Un destin qui se tisse comme une partie du grand tissu de paroles réunies autour des écrits d’Israël. Sans ces paroles, on ne peut pas le comprendre, on reste à la surface. L’évangéliste Luc le répète sans cesse. Il nous force presque à prendre le chemin des Écritures. C’est une urgence : ouvrir l’intelligence des Écritures pour comprendre le destin de Jésus, par elles et avec elles.
D’ailleurs, l’évangéliste Luc, s’il fallait l’associer à l’un de ces personnages merveilleux qu’il nous confie par son évangile, je verrais Siméon : l’homme âgé, juste et fidèle, qui attend la consolation d’Israël, et l’Esprit saint est sur lui. Quand il voit l’enfant Jésus au temple à Jérusalem, il voit le salut, la lumière pour éclairer les nations. Avec ses yeux qui ont lu et relu les Écritures, qui les ont scrutées, il voit Jésus et il voit qui est Jésus. Il voit davantage, pourrait-on dire, il voit plus loin que les disciples qui doivent digérer pas à pas leurs rencontres avec le Ressuscité, entre joie et trouble profond.
Luc comme Siméon, voit. Il voit plus loin. Et il voudrait tant que les disciples voient, eux aussi, et ceux qui entendront les disciples, qu’ils voient... C’est une urgence. Luc voit un destin comme un canal de lumière dans une pièce obscure, comme une irruption de paix au cœur de la guerre. Pour un temps, la lumière est présente, se promène, balaye, révèle et illumine le pays, ses habitants, ce qui s’y passe.

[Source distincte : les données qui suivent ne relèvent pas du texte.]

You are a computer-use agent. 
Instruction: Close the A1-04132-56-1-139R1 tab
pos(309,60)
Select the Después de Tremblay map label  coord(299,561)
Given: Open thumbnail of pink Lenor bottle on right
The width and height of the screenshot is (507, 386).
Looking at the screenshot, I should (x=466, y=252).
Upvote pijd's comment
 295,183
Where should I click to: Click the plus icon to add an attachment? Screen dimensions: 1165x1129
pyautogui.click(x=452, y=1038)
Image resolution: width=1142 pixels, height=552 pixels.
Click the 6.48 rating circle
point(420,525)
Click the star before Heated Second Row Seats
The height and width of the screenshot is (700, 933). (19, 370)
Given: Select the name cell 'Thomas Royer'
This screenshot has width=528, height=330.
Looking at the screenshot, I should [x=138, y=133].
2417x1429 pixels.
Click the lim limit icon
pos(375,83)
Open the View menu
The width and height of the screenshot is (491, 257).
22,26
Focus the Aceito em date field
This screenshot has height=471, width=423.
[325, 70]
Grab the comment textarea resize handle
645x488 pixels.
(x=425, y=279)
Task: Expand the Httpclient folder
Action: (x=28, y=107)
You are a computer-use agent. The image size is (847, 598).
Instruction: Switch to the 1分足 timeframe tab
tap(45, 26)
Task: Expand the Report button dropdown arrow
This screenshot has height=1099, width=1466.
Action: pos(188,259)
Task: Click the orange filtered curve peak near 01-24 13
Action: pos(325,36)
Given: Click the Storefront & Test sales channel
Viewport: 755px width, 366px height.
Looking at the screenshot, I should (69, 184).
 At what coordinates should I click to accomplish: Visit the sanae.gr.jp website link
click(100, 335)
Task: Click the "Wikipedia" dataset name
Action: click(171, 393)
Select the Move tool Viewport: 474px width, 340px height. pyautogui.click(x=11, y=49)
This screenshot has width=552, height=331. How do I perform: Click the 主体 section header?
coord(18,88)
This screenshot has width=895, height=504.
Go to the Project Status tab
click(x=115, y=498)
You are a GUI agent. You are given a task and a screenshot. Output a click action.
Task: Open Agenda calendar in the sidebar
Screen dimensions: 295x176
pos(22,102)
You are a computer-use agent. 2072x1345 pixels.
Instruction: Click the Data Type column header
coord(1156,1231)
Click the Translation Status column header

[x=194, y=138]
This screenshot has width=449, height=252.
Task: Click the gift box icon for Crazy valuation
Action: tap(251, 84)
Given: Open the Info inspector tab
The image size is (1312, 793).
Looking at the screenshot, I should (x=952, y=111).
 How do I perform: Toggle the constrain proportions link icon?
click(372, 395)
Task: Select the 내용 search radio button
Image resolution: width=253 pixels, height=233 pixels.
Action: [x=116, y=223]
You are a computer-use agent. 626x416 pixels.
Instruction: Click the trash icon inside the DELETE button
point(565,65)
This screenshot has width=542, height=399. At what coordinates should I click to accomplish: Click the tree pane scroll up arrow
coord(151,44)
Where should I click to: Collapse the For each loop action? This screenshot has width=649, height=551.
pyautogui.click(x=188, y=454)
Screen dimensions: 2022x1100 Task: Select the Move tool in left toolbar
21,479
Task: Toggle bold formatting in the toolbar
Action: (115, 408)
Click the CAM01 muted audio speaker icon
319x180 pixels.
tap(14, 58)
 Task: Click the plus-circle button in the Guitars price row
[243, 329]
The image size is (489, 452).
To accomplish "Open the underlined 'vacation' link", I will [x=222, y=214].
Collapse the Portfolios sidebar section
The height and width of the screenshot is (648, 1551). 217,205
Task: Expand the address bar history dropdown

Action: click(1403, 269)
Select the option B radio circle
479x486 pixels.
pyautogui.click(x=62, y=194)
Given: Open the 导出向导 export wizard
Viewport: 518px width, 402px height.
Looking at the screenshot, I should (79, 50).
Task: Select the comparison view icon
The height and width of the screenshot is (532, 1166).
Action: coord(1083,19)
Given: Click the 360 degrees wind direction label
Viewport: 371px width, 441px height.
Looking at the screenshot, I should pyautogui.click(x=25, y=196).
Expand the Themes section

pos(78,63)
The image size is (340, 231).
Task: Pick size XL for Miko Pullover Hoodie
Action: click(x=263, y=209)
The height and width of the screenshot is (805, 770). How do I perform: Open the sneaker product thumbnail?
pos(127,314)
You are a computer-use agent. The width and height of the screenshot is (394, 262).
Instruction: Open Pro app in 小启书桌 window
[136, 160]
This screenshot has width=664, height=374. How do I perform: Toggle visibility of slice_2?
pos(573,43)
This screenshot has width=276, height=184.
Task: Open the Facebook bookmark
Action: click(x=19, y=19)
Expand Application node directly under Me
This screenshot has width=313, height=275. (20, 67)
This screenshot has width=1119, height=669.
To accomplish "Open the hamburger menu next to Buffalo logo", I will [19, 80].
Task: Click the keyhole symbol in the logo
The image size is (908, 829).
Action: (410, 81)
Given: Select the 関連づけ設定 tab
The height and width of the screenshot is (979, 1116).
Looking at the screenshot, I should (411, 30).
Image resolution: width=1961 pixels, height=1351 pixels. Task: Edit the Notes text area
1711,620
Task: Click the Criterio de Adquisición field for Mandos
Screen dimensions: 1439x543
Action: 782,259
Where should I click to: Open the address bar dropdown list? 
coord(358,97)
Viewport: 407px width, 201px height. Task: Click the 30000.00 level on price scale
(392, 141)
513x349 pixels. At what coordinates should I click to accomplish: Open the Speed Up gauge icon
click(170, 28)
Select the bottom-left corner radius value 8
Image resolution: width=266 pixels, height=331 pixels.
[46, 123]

Lumière venue d’une source céleste, divine, éternelle, lumière d’avant la lumière. Lumière révélée et concentrée en Jésus de Nazareth, lumière vive et victorieuse. Lumière venue, non pour une parenthèse heureuse, puis malheureuse, mais pour être partagée, pour continuer son chemin, à commencer par Jérusalem, jusqu’au bout du monde. « Que la paix soit avec vous. » Shalom alechem.
Et Luc voit : « Et incarnatus est », pour reprendre l’air de Mozart. Il, le Très-Haut, a pris corps et destin d’homme. Il est entré dans le tissu du monde par le tissu humain. Luc n’en fait pas un dogme, il ne développe pas une doctrine de la relation entre Jésus et Dieu, entre le Fils, le Père et l’Esprit Saint, si présents dans son évangile. Mais il nous fait comprendre du début à la fin, dès la visite de l’ange à Marie, dès l’action de cette puissance d’en-haut en Marie jusqu’aux rencontres avec le Ressuscité : en Jésus, Dieu le Très-Haut, le Vivant, est pleinement présent.
Un esprit, un fantôme, qui surgit au milieu des disciples avec Jésus ? Non. « Je suis lui-même», comme le formule bizarrement le grec. Je suis qui je suis, je suis qui je serai. Et je suis celui qui est marqué à jamais par les supplices, par les blessures, par les traces de ce monde violent et meurtrier, qui tue l’homme, qui tue Dieu. Cela restera vrai même quand vous ne me verrez plus, quand vous ne verrez plus mon corps.
Je suis l’un et l’autre, l’Éternel et le présent, le supplicié et le victorieux, mort et ressuscité. Mon corps est lui. Moi, Jésus, suis Lui. La mort n’a pas de pouvoir sur moi, car je suis la Vie. Le mensonge n’a pas de pouvoir sur moi car je suis la Vérité. L’obscurité n’a pas de pouvoir sur moi car je suis la Lumière.
Pour preuve, il mange du poisson grillé. Pour comprendre, il faut se déplacer, il faut laisser l’intelligence se déplacer.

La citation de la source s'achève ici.